I want to find the statistics on this. I know the are published somewhere.
An effect that I expect occurs is that editors who begin with a WEP
class will almost always use some part of their real names in their
userids, and then come across information about why that might not be
a good idea. Even if they don't, their class participation can lead
anyone scrutinizing their contribution history to what they might
consider clues to their identity.
On Sun, Jan 18, 2015 at 10:08 AM, Leigh Thelmadatter
<osamadre(a)hotmail.com> wrote:
I believe lenthy quotes are discouraged on WP and as a
teacher, I would not
do this. Too easy for students to see lenghty quote as a way to get away
with copy/paste. We also should not encourage student contributions that
rely on substantial volunteer intervention later.
This is one reason why our students work first with translation (generally
English to Spanish) along with the fact that my school does a good job of
getting student to decent mastery of at least one other language. While they
are contributing content right away, they are also learning how Wikipedia
articles should be generally structured as well as comparative rhetoric as
one of the first questions we always get is "do we have to express it in
Spanish the way it is in English" (answer is a hearty "no"), not to
mention
the concept of citation (which often get confused with quotation).
One major problem with writing articles is that because so many education
systems either have never taught the basics of rhetoric (paraphrase and
synthesis) or its teaching has gone seriously downhill over the past
decades... many students are not ready to write articles from scratch.
We have probably focused too much on the creation of new articles and
ignored other student opportunities such as in illustration, programming and
even just starting out by revising and updating existing articles.
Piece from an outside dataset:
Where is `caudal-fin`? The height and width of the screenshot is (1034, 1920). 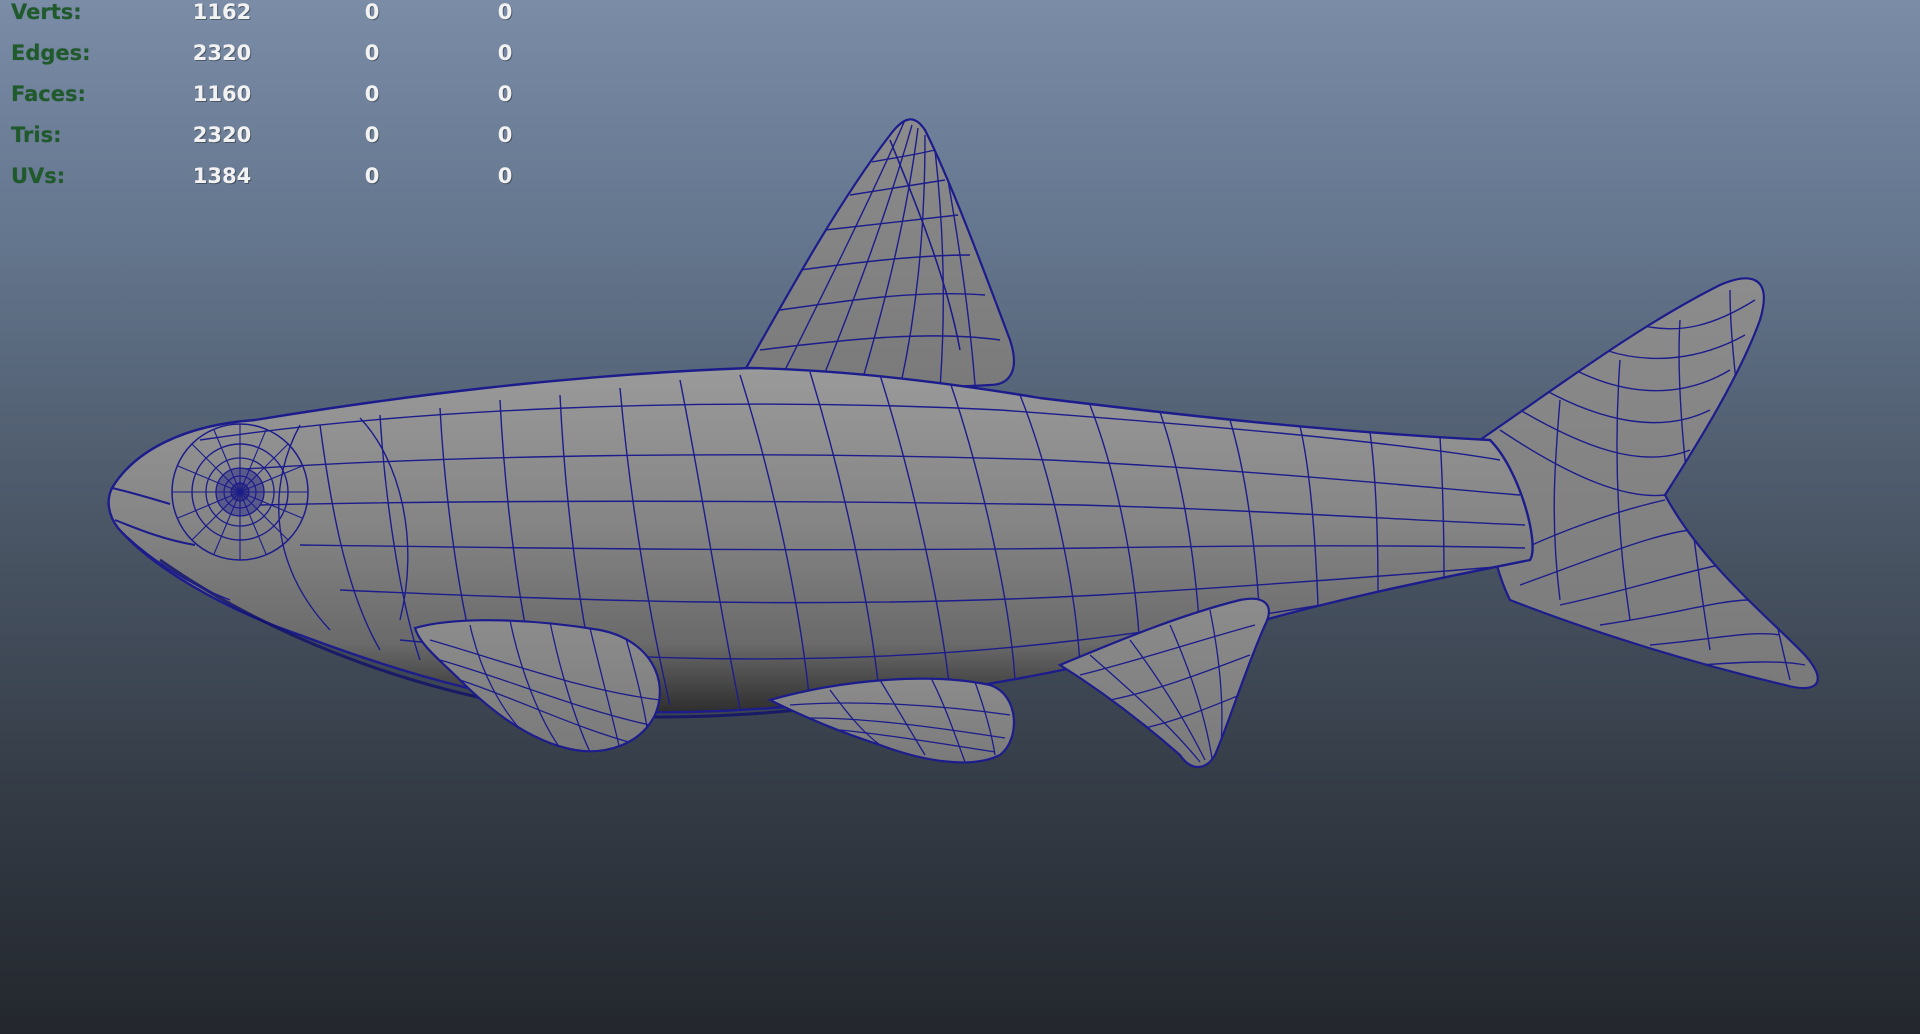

My understanding of student retention is that it is very very low, so even
though I belive that 40% number has more to do with participating classes,
Im not sure it makes an impact on the male/female ratio in Wikimedia.
Leigh
Date: Sun, 18 Jan 2015 09:51:45 -0700
From: jsalsman(a)gmail.com
To: education(a)lists.wikimedia.org
Subject: [Wikimedia Education] gender balance of WEP recruits and guidance
on lengthy quotations
Two questions:
1. What is the gender balance of long term editors who started editing
in a WEP class? I have second-hand information that it is over 40%
female.
2. What is the WEP guidance on lengthy quotations? Do we encourage
students who, say, don't have the time or confidence in their ability
to summarize a passage they think would be a substantial improvement,
to insert it as a properly cited and quoted excerpt, or just not make
the edit?
I talked to a college professor who has never heard of the WEP but has
interesting guidance on plagiarism which doesn't really assume that
improvements are preferred even when they are lengthy quotations. How
can we get teachers to understand that as long as they are clearly
quoted and cited, other editors will come along and summarize the
salient points of important source passages later?